The Renaissance Series features stories and advice on how to lead a productive and organized life when all you want to do is everything.
Focus is the enemy.
Or, at least, that’s what it seems like when you feel compelled to pursue every new interest and idea that pops into your head. But experience and observation has taught me that in some cases, focus can actually be the key to the very variety we crave.
While I consider myself optimistic when it comes to fitting in many pursuits in one week, if you try to pursue, say, six different things seriously at the same time, something will give. Imagine working full-time, ballet training five times a week, launching a literary magazine, doing freelance client work, performing in community theater, and working on an album. All at the same time. Yikes.

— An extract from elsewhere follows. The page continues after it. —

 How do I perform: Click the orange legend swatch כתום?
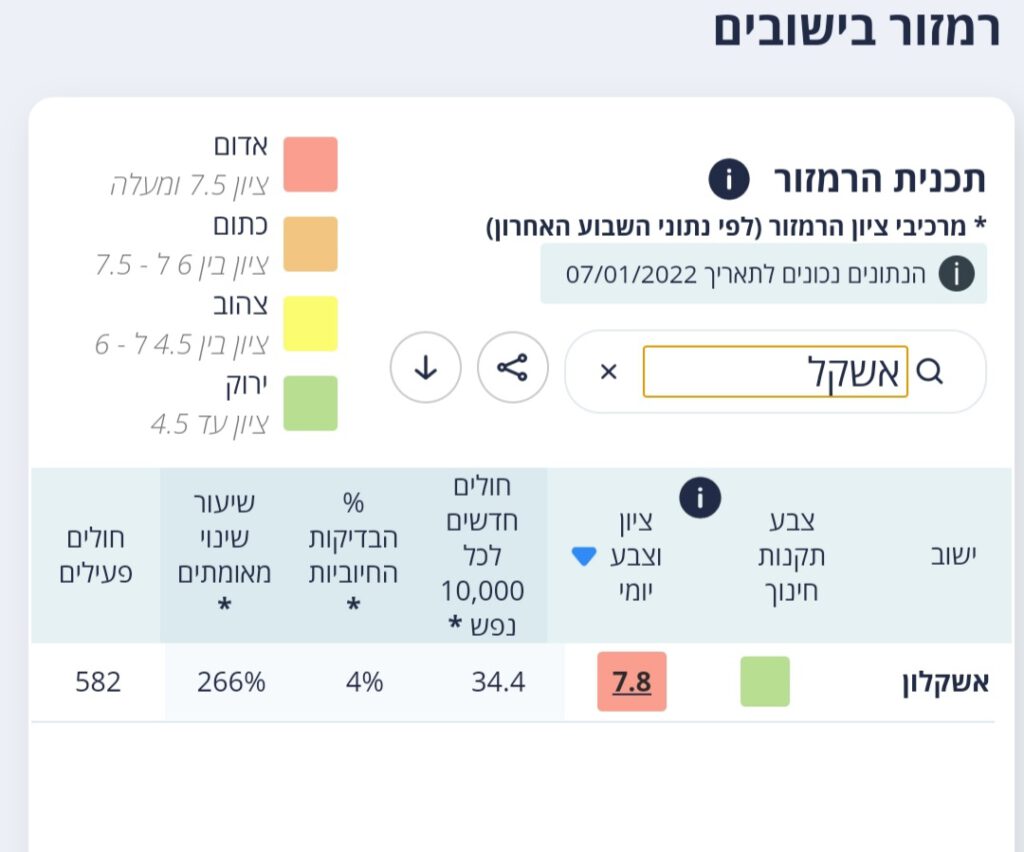[310, 244]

Without a time-turner, it’s just not going to happen.
But what if you pared it down to just ballet and the literary magazine on top of the full-time job? The ballet could lead to a community performance, and the literary magazine could open all sorts of doors, from hosting events and workshops to running classes and collaborating with other artists.

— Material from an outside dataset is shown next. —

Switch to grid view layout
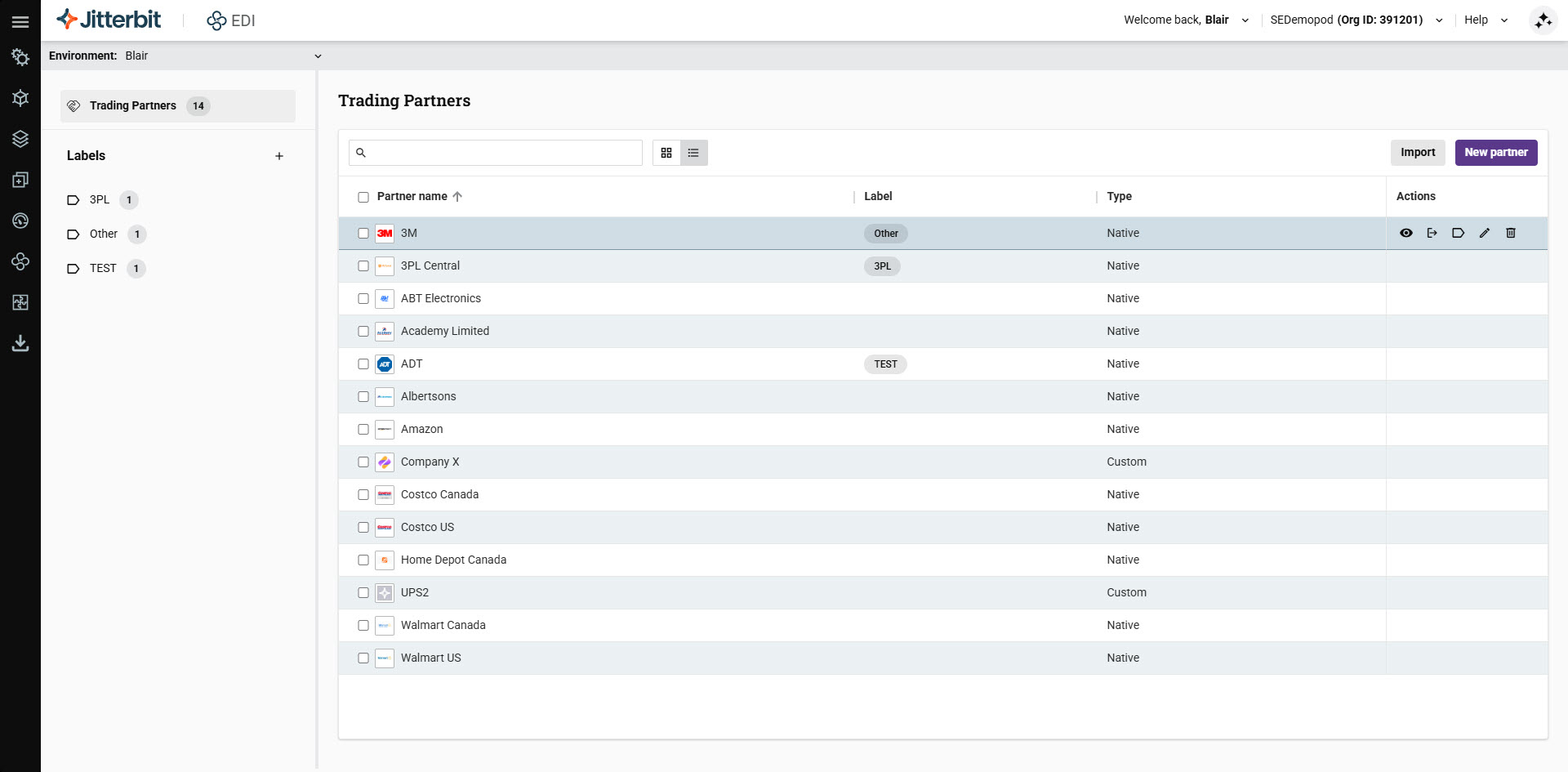The height and width of the screenshot is (772, 1568). (666, 153)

By focusing deeply on a few things, you allow yourself to build a platform atop one or two skills. As you build on that solid base, the possibilities to branch out multiply—perhaps in unexpected ways.

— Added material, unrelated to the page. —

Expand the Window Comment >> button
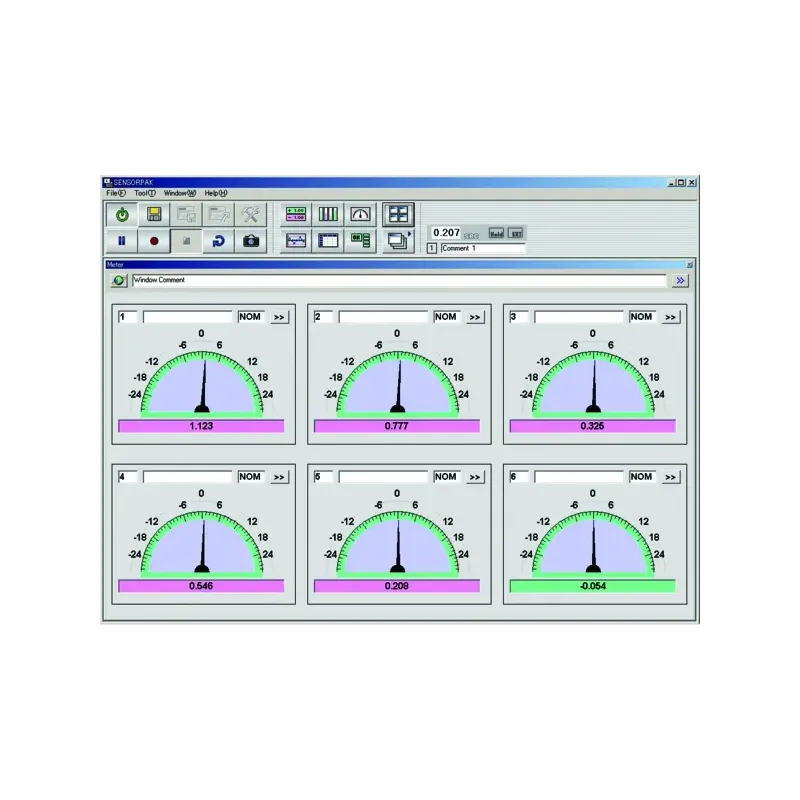The image size is (800, 800). pyautogui.click(x=680, y=281)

Do this: If you’re feeling overwhelmed with everything you’ve taken on, take an inventory of your current projects and activities. Make a list of all the doors each of your skills/interests could open (think broadly!), and ask yourself how long you think you could maintain enthusiasm for that particular interest. Circle the one or two that you feel most excited about, and that allow for the most possibilities, and give them your full attention!
I know this is easier said than done—the pull towards other interests and distractions is inexorable. Make sure you check in with yourself about your interests and goals regularly, and any time you feel tempted to add a new activity to your roster, ask how it can help you with your current plans, and whether it may be best to put on the backburner.